Born 23 December, 1921, in Brownstown, Illinois, Fisher graduated from nearby Vandalia High School in Vandalia. While serving in the U.S. Army during World War II, he was stationed on the Philippine Islands. Concentrating his studies in botany, zoology, and physical education, Fisher received a B.E. at Eastern Illinois State (now University) Teachers College (1947), taught high school biology and physical education in Stockton, Illinois (1947-1950), and earned the Ph.D. in botany at Indiana University (1954). His dissertation was on the systematics of the genus Heliopsis (Compositae) completed under the guidance of Charles B. Heiser, Jr. and published in the Ohio Journal of Science (57:171-191). Fisher held teaching and research professorships at Appalachian State Teachers College (now University) in Boone, North Carolina (1954-1956), The Ohio State University (1965-1968), and Bowling Green State University, Ohio (1968-1988).

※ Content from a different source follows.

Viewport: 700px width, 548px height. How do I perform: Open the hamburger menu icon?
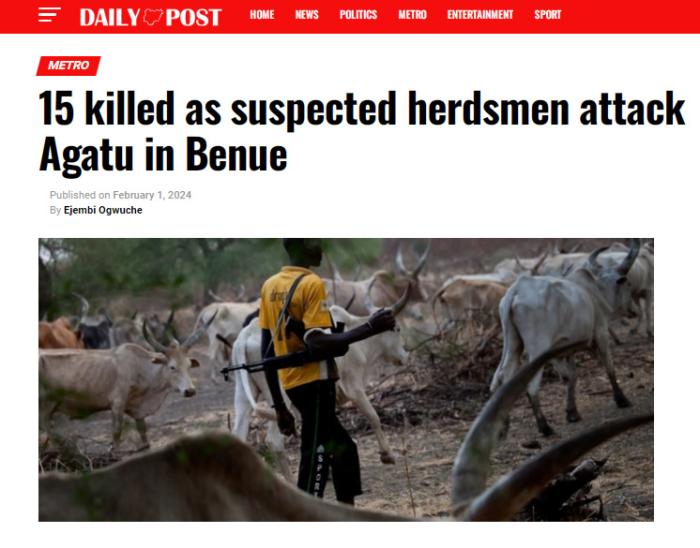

Dick Fisher was hired as an instructor in botany at The Ohio State University to develop an active graduate-level program in plant systematics, designing new courses to teach and receiving federal grants to support research. During the twelve years at OSU, he advanced to full professor in eight years. Eight M.S. and eight Ph.D. degrees were earned by 13 students under his advisorship, and in 1965 he made possible the hiring of Ronald L. Stuckey, an additional faculty member, into the program. He designed a course in field botany that he taught for twelve summers from 1957 to 1975 at the University's F.T. Stone Laboratory, Put-in-Bay. As a past member of the American Society of Plant Taxonomists, he served as the Society's local host when the organization held its annual meeting with the American Institute of Biological Sciences at The Ohio State University (1968).

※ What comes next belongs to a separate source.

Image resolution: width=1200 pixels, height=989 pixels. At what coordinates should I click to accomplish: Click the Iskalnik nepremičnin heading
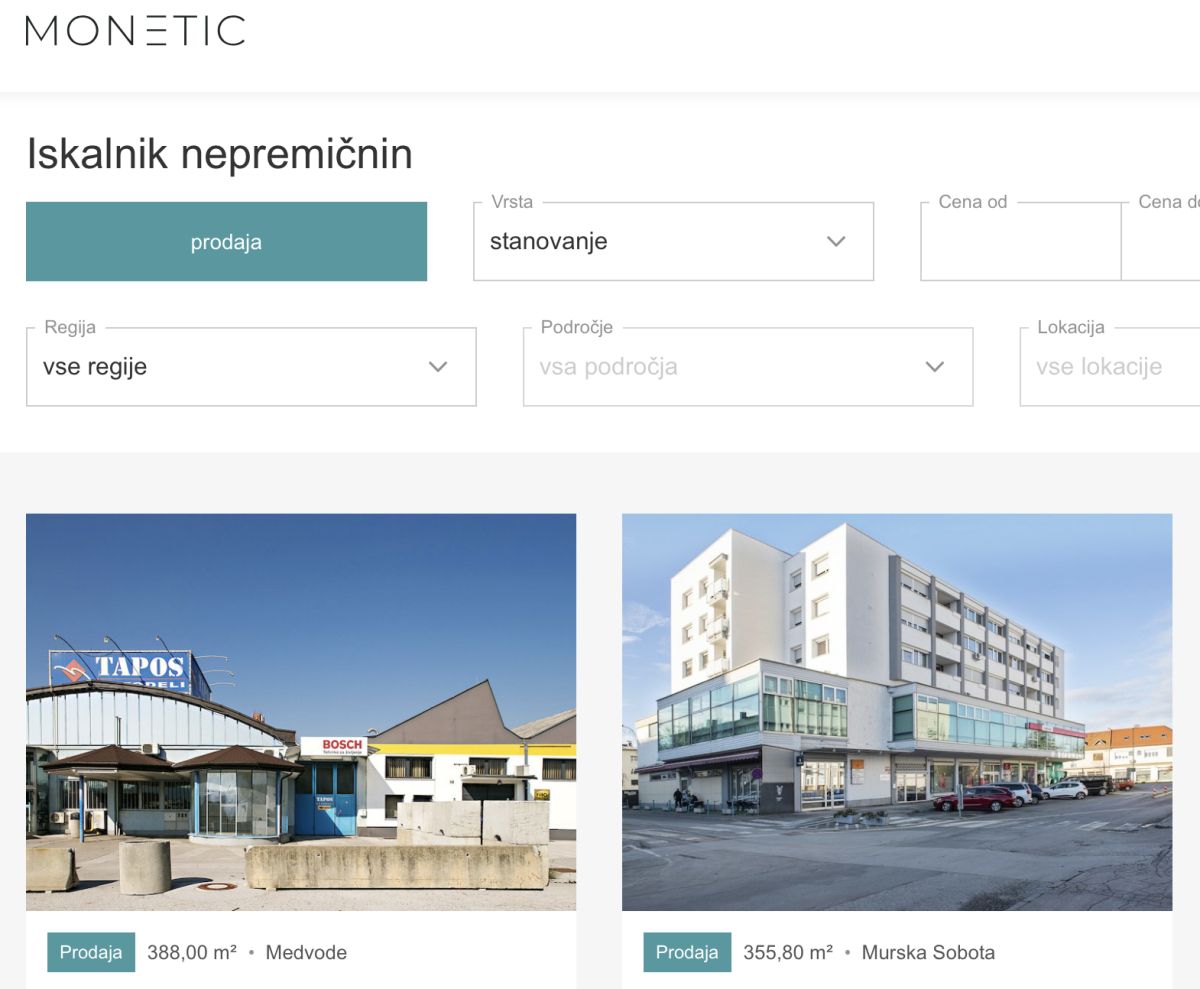pyautogui.click(x=219, y=155)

Fisher was selected in 1968 as chairperson to develop the graduate program in the Department of Biology at Bowling Green State University, Bowling Green, Ohio. Among his many accomplishments was the preparation of the documentation resulting in accreditation to the University to grant the Ph.D. degree in the Biological Sciences. Following resignation of the chairperson position in 1974, he continued as a faculty member designing and teaching courses in horticulture until retirement in 1983, when he was named Professor Emeritus of Biology. He continued teaching part-time there until 1988.

While at Bowling Green, Fisher served as an advisor and member of the Board of Trustees of the non-profit Schedel Foundation, which now maintains a 17-acre public Arboretum and Garden, about 22 miles northeast of Bowling Green at Elmore, Ohio. In 1989, Fisher was named the Arboretum's first executive director, serving until 1998. During that time he vastly improved the facility, making it a garden show place that attracted large numbers of visitors and organizations from throughout northwestern Ohio and elsewhere.

An avid gardener, Dick had his own garden and greenhouse in Bowling Green, where for twenty years he persistently worked toward developing a special chrysanthemum that would bloom earlier and thought a "full season." Fisher wrote two books: A laboratory manual, Introduction to Horticulture, T.I.S., Bloomington, IN (1978, Rev. 1979), and the Vascular Flora of Ohio: Asteraceae (Compositae), a project of the Ohio Academy of Science, published by The Ohio State University Press (1988). In 1997, he was a recipient of the Herbert Osborn Award in recognition of his contribution to the knowledge of the vascular flora of Ohio, presented by the Ohio Biological Survey.

T. Richard Fisher is survived by his wife,
Charlotte Mary (Greene) Fisher of 56 years, two sons, Michael and Jonathan, two daughters, Ann (Fisher) Otley and Mary (Fisher) Kirk, and eight grandchildren. Since 1957, the family has maintained a summer home at Lake Erie on South Bass Island at Put-in-Bay, and since about the mid-1980s, they have lived in a winter home in North Fort Myers, Florida. Memorials may be made to the T. Richard Fisher Scholarship Fund at BGSU, the Schedel Arboretum and Gardens, or the Lake Erie Island Historical Society. A memorial service was held at the Schedel Arboretum in Elmore, 21 May, 2000.